Thursday, December 15, 2011

On The Spanish Earth


Is it just me or does the Hemingway narrator in everyone else's head always sound like Orson Welles?  Anyway, Welles narrates Hemingway and Jon Dos Passos's text in this documentary film, made in the midst of the Spanish Civil War by Dutch filmmaker Joris Ivens.  As if that wasn't enough star power, the musical score is by Marc Blitzstein (Cradle Will Rock) and Virgil Thomson, one of the first great American classical composers (along with Charles Ives, Aaron Copland and George Gershwin).  Thomson won a Pulitzer for his score to Robert Flaherty's Louisiana Story, and while this isn't that good (there's a lot of pastiche Spanishness to it, as opposed to Thomson's usual all-American style), it's still pretty charming.  The film is newsreel-style footage with sound effects and voiceover added later, but Ivens has an eye for striking images and some of his editing is quite clever (a particular cut from a gun firing to a hole of sunlight peeking through the crook of a soldier's elbow comes to mind).


Set during the fascists' march on Madrid, the film splits the focus onto two stories, that of the capital's populace preparing themselves for the eventual attack (evacuating children, forming militias out of soccer players and bullfighters) and a nearby village's construction of an irrigation ditch to turn their unoccupied waste land into crops to feed the to-be-beseiged city.
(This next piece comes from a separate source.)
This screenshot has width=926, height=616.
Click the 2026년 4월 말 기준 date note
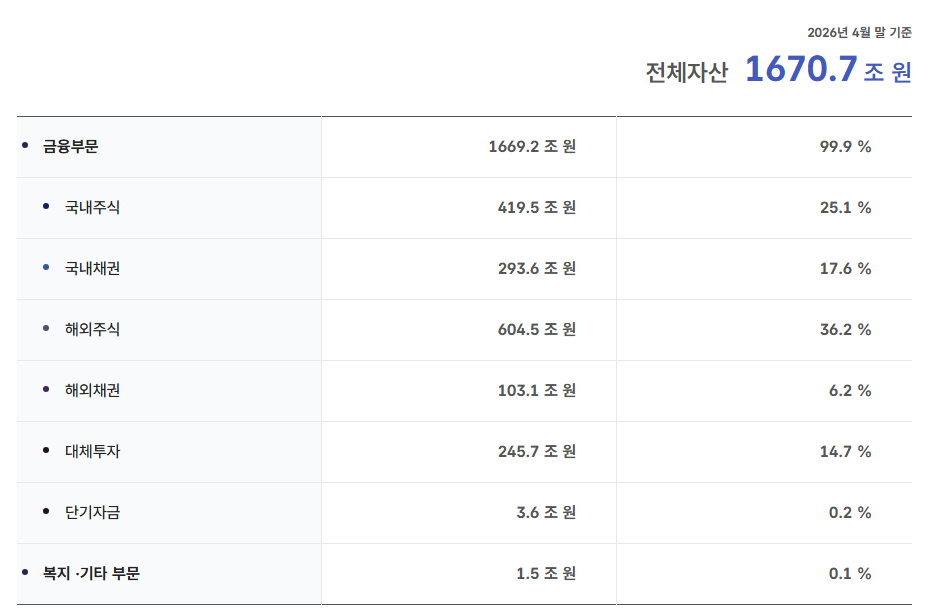pos(859,32)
The script throughout is filled with pithy Hemingwayisms, sounding at times like the parody Hemingway in Woody Allen's Midnight in Paris.  My favorite: a post-battle riff on how sixes went out and only twos and threes came back.  The farm scenes are OK, but they pale in comparison to the similar construction effort in King Vidor's communitarian classic Our Daily Bread, released three years earlier.  Perhaps the final scenes of water flowing to relieve the parched Spanish earth (get it?) would have had a more triumphant effect if we didn't already know the ultimate fate of the Loyalists and those farmers.  Then again, that adds an unintentional poignancy to the whole film, and Vidor's communist farmers likely didn't end up much better off when McCarthyism and groups like Vidor's own Randian anti-Communist Motion Picture Alliance for the Preservation of American Ideals got ahold of them.
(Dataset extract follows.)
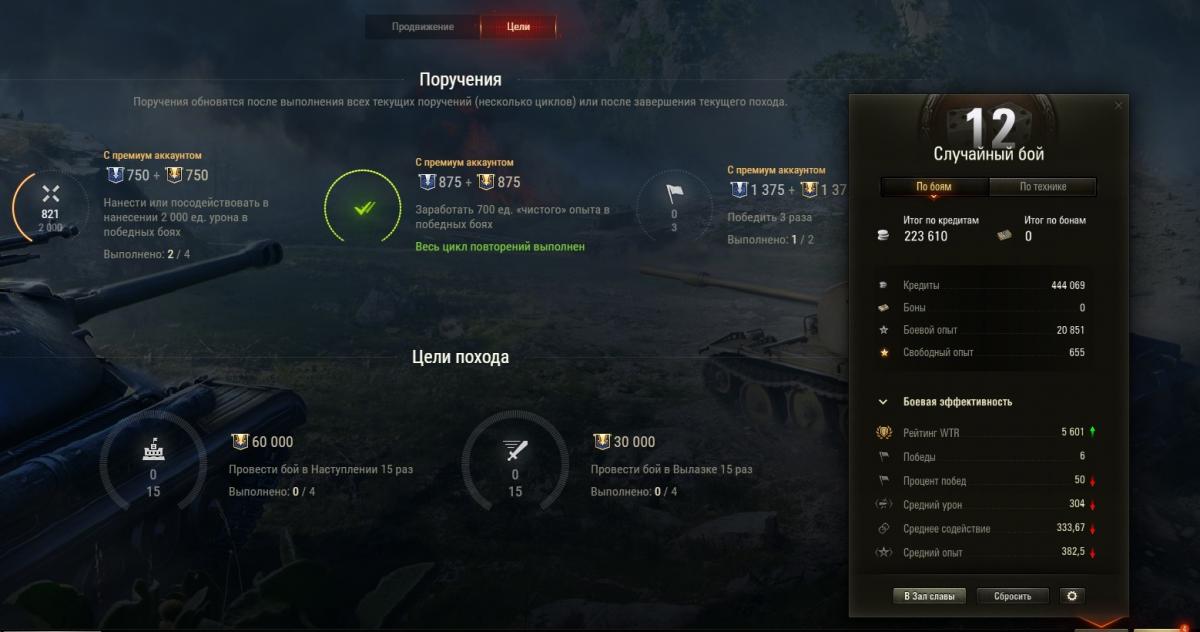The height and width of the screenshot is (632, 1200).
Task: Click the white flag victories mission icon
Action: tap(673, 194)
There's something that continues to fascinate me about this war.  Unlike the fascist takeovers in Germany and Italy, it wasn't a matter of an evil political party capitalizing on social conditions to get itself elected to power.  Unlike totalitarianism in France and Russia it wasn't the byproduct of a revolution corrupted by its own power.  Like many dictatorships, this one began with a coup, but only a partially successful one.  Instead of creating a military junta overnight, which could then proceed to its dastardly ends (purging the population, annoying and/or allying with US corporations, etc), the Spanish coup only managed to split the country politically in half, between the Monarchists and Fascists on the right and the Republicans, Communists and Anarchists on the left.  And so the war makes manifest, in a way no other conflict does, the divide between the political left and right in Western politics.  World War II, for example, wasn't a fight for Democracy against Totalitarianism, it was a fight against territorial aggression by rogue nations that happened to be totalitarian (with one of Democracy's key allies, the Soviet Union, being itself a totalitarian state).  But the Spanish Civil War was a real left vs. right conflict, where the political rhetoric of the most extreme elements of both sides for once became a reality.  The idea that these arguments between Left and Right really could degenerate into the kind of civil war Spain went through is an idea that seems wholly alien to us (though it can be found in many political films of the 1930s, particularly those of Frank Capra, which I think are greatly enhanced by seeing through the politics of the time, where Democracy was an existential choice and not merely a platitude), where our political parties throw around words like fascism and socialism with little regard to their actual meaning or their relevance to the people being so accused.  No one really believes Dick Cheney would organize a military coup to overthrow the elected government of the United States, nor does anyone serious believe that Barack Obama is plotting a government takeover of American industry or a mass collectivization project.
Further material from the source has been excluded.